The stack of drives-to-be-scrubbed disgorged a pair of SATA drives, so I plugged one of them into an internal SATA port and unleashed dd
on it:
time sudo dd if=/dev/urandom of=/dev/sdb bs=4096 count=10000 10000+0 records in 10000+0 records out 40960000 bytes (41 MB) copied, 4.19793 s, 9.8 MB/s real 0m4.208s user 0m0.004s sys 0m2.880s time sudo dd if=/dev/urandom of=/dev/sdb bs=1024 count=40000 40000+0 records in 40000+0 records out 40960000 bytes (41 MB) copied, 7.38392 s, 5.5 MB/s real 0m7.394s user 0m0.004s sys 0m3.505s time sudo dd if=/dev/urandom of=/dev/sdb bs=16384 count=2500 2500+0 records in 2500+0 records out 40960000 bytes (41 MB) copied, 4.2042 s, 9.7 MB/s real 0m4.214s user 0m0.000s sys 0m2.880s
The timing for a few (tens of) thousand blocks comes out somewhat below the long-term average, which was the same 12 to 14 MB/s produced by the USB 2.0 adapter.
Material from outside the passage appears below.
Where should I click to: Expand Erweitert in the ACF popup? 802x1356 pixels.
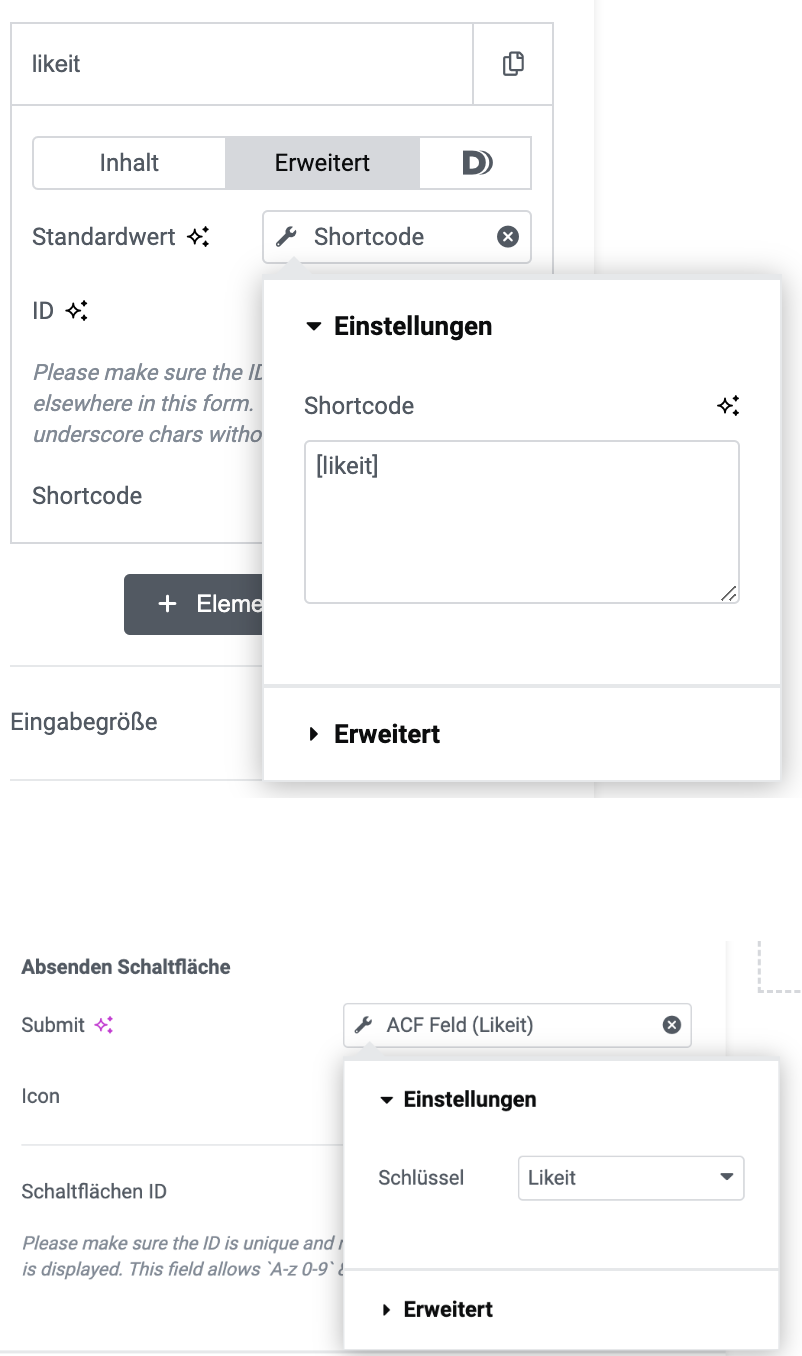(x=447, y=1309)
It just doesn’t get any better than that, mostly due to rotational delays.
In round numbers, that’s 40 to 50 GB/h, so it’s best to start scrubbing those terabyte drives early in the day…
I started to say that you should be getting more than that for sequential writes but then noticed the small block size. Is there some reason not yo use 64K or even 1M blocks? With decent size blocks even my long abandoned 300gb Seagate Barracuda 7000.8 SATA drives could do between 65MB/s to 30MB/s sustained reads – writes were probably only slightly slower. Four of those puppies in HW RAID-0 setup were my workhorse for some years… reckless I know, but back then Seagate made drives that didn’t consistently fail. Nowadays I wouldn’t trust any drive with less then one parity and that’s probably pushing it.
I remember the days when the maximum block size was 63k (64512 bytes).
I vaguely recall trying huge block sizes a while back and getting very little improvement above a few kB, but I should try that again, just to see what happens. It may be the difference between read and write: the sustained write speed seems cleverly hidden behind the maximum read speed.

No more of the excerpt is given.